TASK TO CARRY OUT: Exact wording is required: transcribe all the entries and leave the images out.

[DATA TO PROCESS]

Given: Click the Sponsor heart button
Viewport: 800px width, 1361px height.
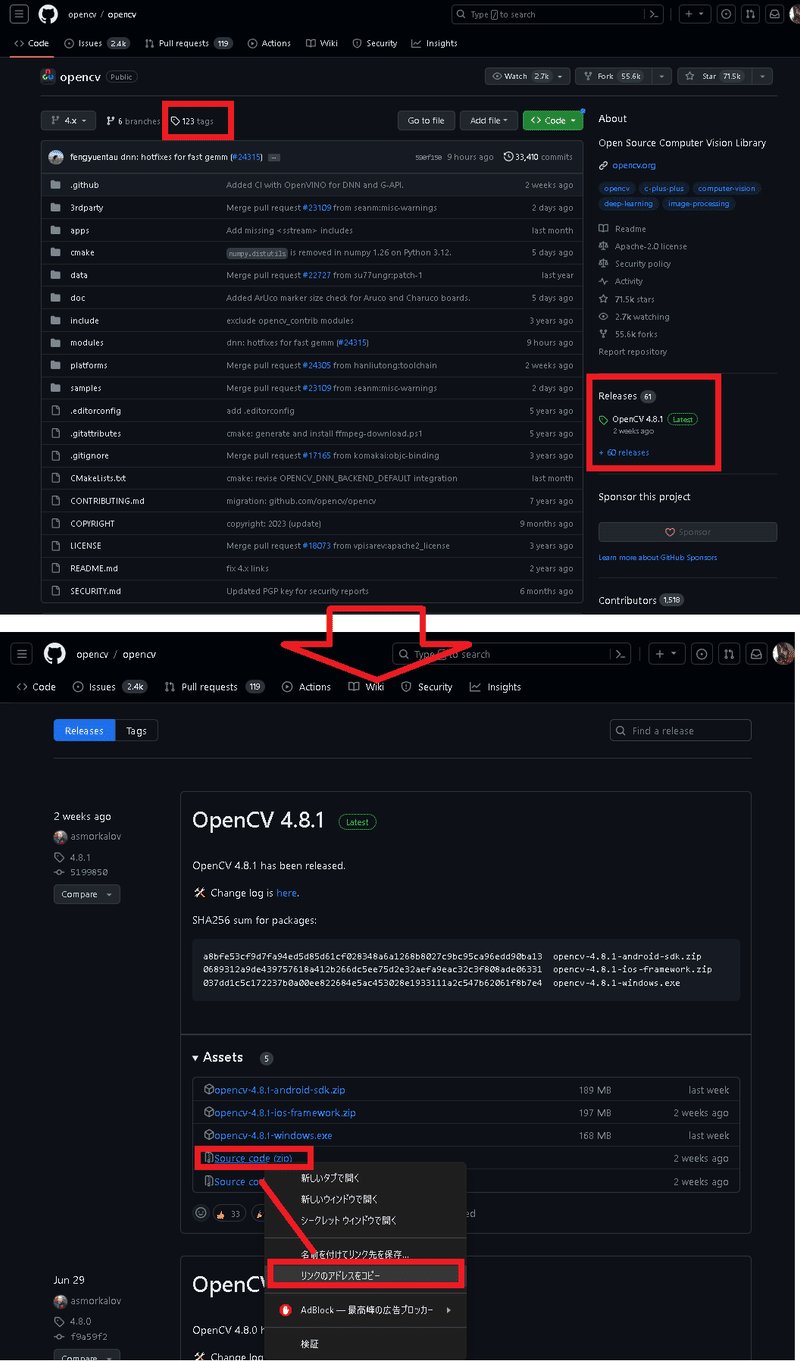Looking at the screenshot, I should pos(688,531).
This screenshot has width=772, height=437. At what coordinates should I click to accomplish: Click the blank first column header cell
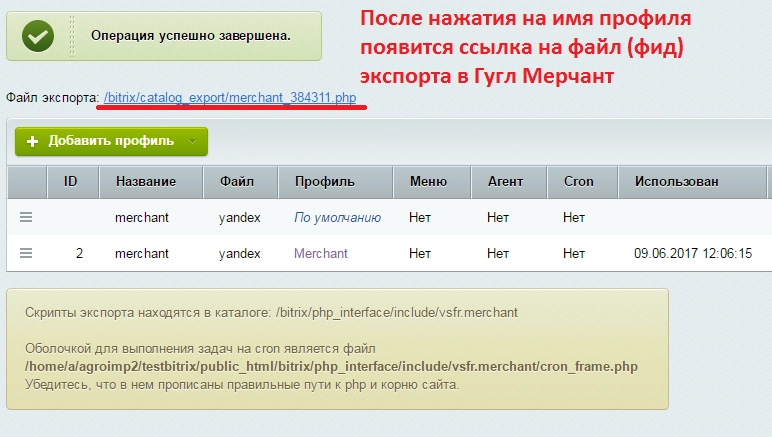click(27, 182)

[/DATA TO PROCESS]

COMPLETED EXERCISE:
Given: Click the Sponsor heart button
Viewport: 800px width, 1361px height.
Looking at the screenshot, I should pos(688,531).
This screenshot has width=772, height=437. At what coordinates should I click to accomplish: Click the blank first column header cell
click(27, 182)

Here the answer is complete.